### [TASK PROMPT]
Please reproduce the following lines word for word, with every character unchanged.

### [SOURCE DATA]
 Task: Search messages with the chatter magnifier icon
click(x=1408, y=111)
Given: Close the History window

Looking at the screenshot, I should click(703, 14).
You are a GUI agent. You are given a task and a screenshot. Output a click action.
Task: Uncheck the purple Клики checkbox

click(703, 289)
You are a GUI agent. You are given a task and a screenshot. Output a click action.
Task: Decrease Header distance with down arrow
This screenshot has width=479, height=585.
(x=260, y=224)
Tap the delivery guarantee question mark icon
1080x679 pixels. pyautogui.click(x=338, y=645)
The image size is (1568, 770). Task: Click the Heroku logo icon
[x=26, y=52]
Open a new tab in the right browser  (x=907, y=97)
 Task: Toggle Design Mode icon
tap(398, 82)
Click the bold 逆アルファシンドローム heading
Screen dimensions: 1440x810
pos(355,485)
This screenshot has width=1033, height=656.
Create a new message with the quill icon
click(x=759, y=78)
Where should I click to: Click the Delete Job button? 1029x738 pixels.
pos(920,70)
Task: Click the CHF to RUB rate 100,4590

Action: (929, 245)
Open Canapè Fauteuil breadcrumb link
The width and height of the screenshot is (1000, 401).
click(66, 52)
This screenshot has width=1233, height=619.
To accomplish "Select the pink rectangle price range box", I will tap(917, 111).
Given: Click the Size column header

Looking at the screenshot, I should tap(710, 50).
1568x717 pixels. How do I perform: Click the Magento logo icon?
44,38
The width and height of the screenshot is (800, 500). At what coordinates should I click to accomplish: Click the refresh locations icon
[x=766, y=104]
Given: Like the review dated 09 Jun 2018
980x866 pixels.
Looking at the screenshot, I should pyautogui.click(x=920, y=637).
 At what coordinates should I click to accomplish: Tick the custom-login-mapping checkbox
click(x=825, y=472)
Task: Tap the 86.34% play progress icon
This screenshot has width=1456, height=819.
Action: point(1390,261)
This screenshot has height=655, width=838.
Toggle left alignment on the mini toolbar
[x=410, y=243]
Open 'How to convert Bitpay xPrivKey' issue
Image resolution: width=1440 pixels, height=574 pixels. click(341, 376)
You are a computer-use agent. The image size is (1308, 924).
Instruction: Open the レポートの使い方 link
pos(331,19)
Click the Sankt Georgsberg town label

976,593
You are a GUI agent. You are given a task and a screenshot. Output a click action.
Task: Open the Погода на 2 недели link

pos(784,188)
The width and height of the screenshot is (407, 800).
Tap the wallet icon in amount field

### [RESULT]
 Task: Search messages with the chatter magnifier icon
click(x=1408, y=111)
Given: Close the History window

Looking at the screenshot, I should click(703, 14).
You are a GUI agent. You are given a task and a screenshot. Output a click action.
Task: Uncheck the purple Клики checkbox

click(703, 289)
You are a GUI agent. You are given a task and a screenshot. Output a click action.
Task: Decrease Header distance with down arrow
This screenshot has width=479, height=585.
(x=260, y=224)
Tap the delivery guarantee question mark icon
1080x679 pixels. pyautogui.click(x=338, y=645)
The image size is (1568, 770). Task: Click the Heroku logo icon
[x=26, y=52]
Open a new tab in the right browser  (x=907, y=97)
 Task: Toggle Design Mode icon
tap(398, 82)
Click the bold 逆アルファシンドローム heading
Screen dimensions: 1440x810
pos(355,485)
This screenshot has width=1033, height=656.
Create a new message with the quill icon
click(x=759, y=78)
Where should I click to: Click the Delete Job button? 1029x738 pixels.
pos(920,70)
Task: Click the CHF to RUB rate 100,4590

Action: (929, 245)
Open Canapè Fauteuil breadcrumb link
The width and height of the screenshot is (1000, 401).
click(66, 52)
This screenshot has width=1233, height=619.
To accomplish "Select the pink rectangle price range box", I will tap(917, 111).
Given: Click the Size column header

Looking at the screenshot, I should tap(710, 50).
1568x717 pixels. How do I perform: Click the Magento logo icon?
44,38
The width and height of the screenshot is (800, 500). At what coordinates should I click to accomplish: Click the refresh locations icon
[x=766, y=104]
Given: Like the review dated 09 Jun 2018
980x866 pixels.
Looking at the screenshot, I should pyautogui.click(x=920, y=637).
 At what coordinates should I click to accomplish: Tick the custom-login-mapping checkbox
click(x=825, y=472)
Task: Tap the 86.34% play progress icon
This screenshot has width=1456, height=819.
Action: point(1390,261)
This screenshot has height=655, width=838.
Toggle left alignment on the mini toolbar
[x=410, y=243]
Open 'How to convert Bitpay xPrivKey' issue
Image resolution: width=1440 pixels, height=574 pixels. click(341, 376)
You are a computer-use agent. The image size is (1308, 924).
Instruction: Open the レポートの使い方 link
pos(331,19)
Click the Sankt Georgsberg town label

976,593
You are a GUI agent. You are given a task and a screenshot. Output a click action.
Task: Open the Погода на 2 недели link

pos(784,188)
The width and height of the screenshot is (407, 800).
Tap the wallet icon in amount field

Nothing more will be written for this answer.